Ministry of the Solicitor General and Correctional Services


NATURE OF THE APPEAL:

 

The Ministry of the Solicitor General and Correctional Services (the Ministry) received a request under the Freedom of Information and Protection of Privacy Act (the Act) for access to a copy of witness “statements that were written on [the requester’s] behalf”.  The Ministry identified the responsive records and granted access to a number of witness statements.  The Ministry denied access to eight statements provided by seven witnesses pursuant to the exemptions under sections 21(1) and 49(b) (invasion of privacy).  The requester appealed the Ministry’s decision to deny access.

 

The requester, now the appellant, filed a complaint with the Ontario Provincial Police (the OPP) that she had been sexually abused as a child by a relative.  As a result of her complaint, the accused was charged with a number of criminal charges.

 

This office provided a Notice of Inquiry to the appellant, the Ministry and the seven individuals who authored the statements (the affected persons).  Representations were received from the appellant, the Ministry and three of the affected persons.

 

Two of the affected persons (a Senior Counsellor and the appellant’s former spouse) responded by indicating that they had no objection to their statements being disclosed to the appellant.  Accordingly, I will order the Ministry to disclose these statements to the appellant in the order provisions below.  One affected person objected to the disclosure of her statement.

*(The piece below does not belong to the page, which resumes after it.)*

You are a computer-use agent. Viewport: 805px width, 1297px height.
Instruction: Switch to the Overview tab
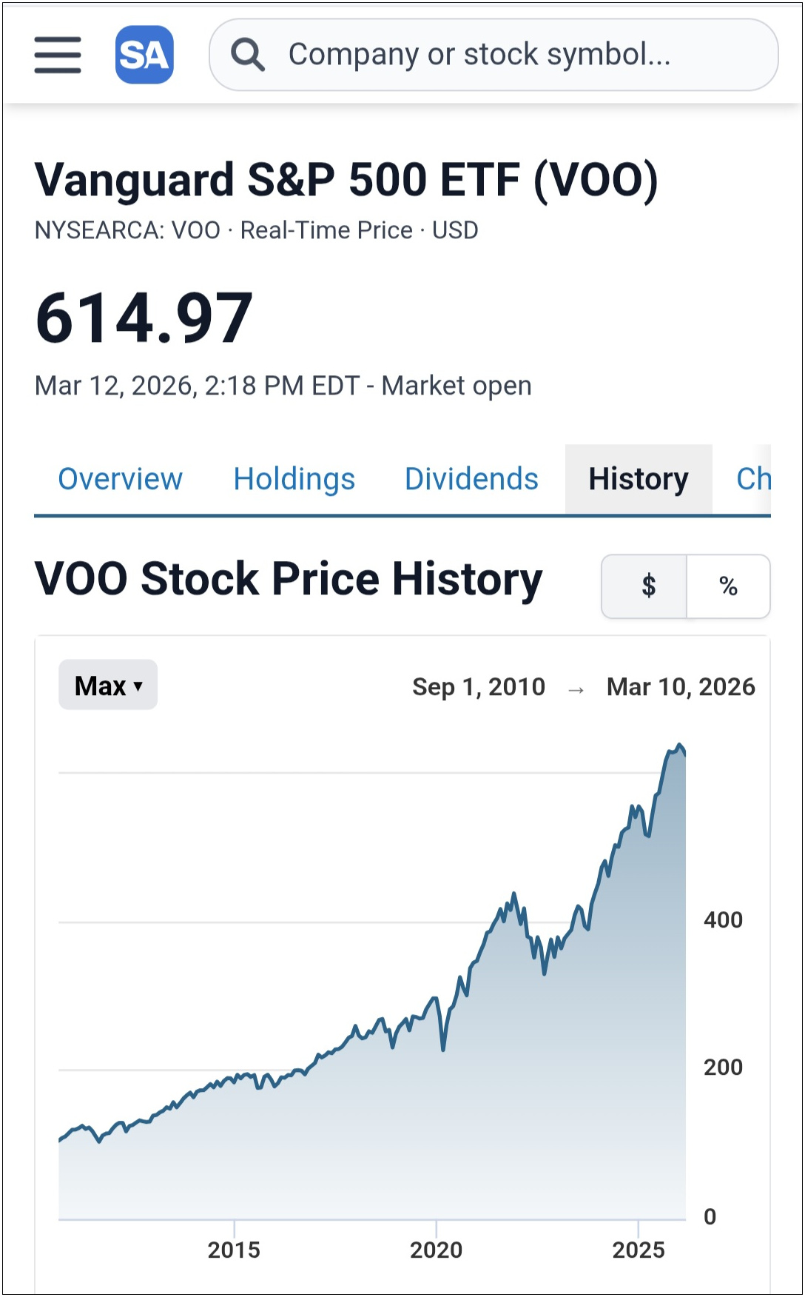120,479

The records that remain at issue consist of six statements from five affected persons.

 

DISCUSSION:

 

INVASION OF PRIVACY

 

Under section 2(1) of the Act, “personal information” is defined, in part, to mean recorded information about an identifiable individual.  I have reviewed the records and I find that the information in the records constitutes the personal information of the appellant, the accused and the affected persons.

 

Section 47(1) of the Act allows individuals access to their own personal information held by a government institution and the appellant, therefore, has a general right of access to those records which contain her personal information.

 

Section 49 sets out exceptions to this general right.  Where a record contains the personal information of both the appellant and other individuals, section 49(b) of the Act gives the Ministry the discretion to withhold information in the record if it determines that disclosing that information would constitute an unjustified invasion of another individual’s personal privacy.  On appeal, I must be satisfied that disclosure would constitute an unjustified invasion of another individual’s personal privacy.

 

Sections 21(2) and (3) of the Act provide guidance in determining whether disclosure of personal information would result in an unjustified invasion of the personal privacy of the individual to whom the information relates.  Where one of the presumptions found in section 21(3) applies to the personal information found in a record, the only way such a presumption against disclosure can be overcome is where the personal information falls under section 21(4) or where a finding is made that section 23 of the Act applies to the personal information [John Doe v. Ontario (Information and Privacy Commissioner) (1993), O.R. (3d)767].

 

The Ministry submits that sections 21(3)(b) and 21(2)(f) apply to the information in the records.  I will first consider the application of section 21(3)(b), which reads as follows:

 

A disclosure of personal information is presumed to constitute an unjustified invasion of personal privacy if the personal information,

 

was compiled and is identifiable as part of an investigation into a possible violation of law, except to the extent that disclosure is necessary to prosecute the violation or to continue the investigation.

 

The Ministry submits that the personal information in the records was compiled and is identifiable as part of an investigation into a possible violation of law, in this case, the Criminal Code .  The Ministry submits that disclosure of the personal information in the records would constitute a presumed unjustified invasion of personal privacy.

 

The appellant states that she is a “survivor” of sexual abuse and that she has undergone therapy and counselling as part of the healing and recovery process.  The appellant states that when the accused was first charged, the OPP had indicated to her that she could view the statements but only after the completion of the trial and that she could be present at the trial.  The appellant states that she was not advised of the trial date, despite her requests to the OPP, and after the trial was over, she was told that she could not have access to the statements.  She seeks access to the information in the records as part of this healing process and to bring closure to this painful part of her life.

 

I have carefully reviewed the representations of the parties.  I find that the personal information in the records was compiled and is identifiable as part of the OPP’s investigation into a possible violation of the Criminal Code  and the presumption in section 21(3)(b) accordingly applies.  I am not able to consider the appellant’s arguments, as the only way that a presumption can be rebutted is under sections 21(4) or 23.  None of the personal information contained in the records falls under section 21(4) and the appellant has not raised the possible application of section 23 of the Act.

 

Accordingly, I find that the Ministry has properly exercised its discretion to deny access to the records pursuant to section 49(b) of the Act.  I find also that it is not feasible to sever the records as the personal information of the appellant is intertwined with that of other individuals.

 

ORDER:

 

1.         I order the Ministry to disclose the statements given by the Senior counsellor and the appellant’s former spouse to the appellant by March 11, 1998.

 

2.         I uphold the decision of the Ministry to withhold access to the remaining records.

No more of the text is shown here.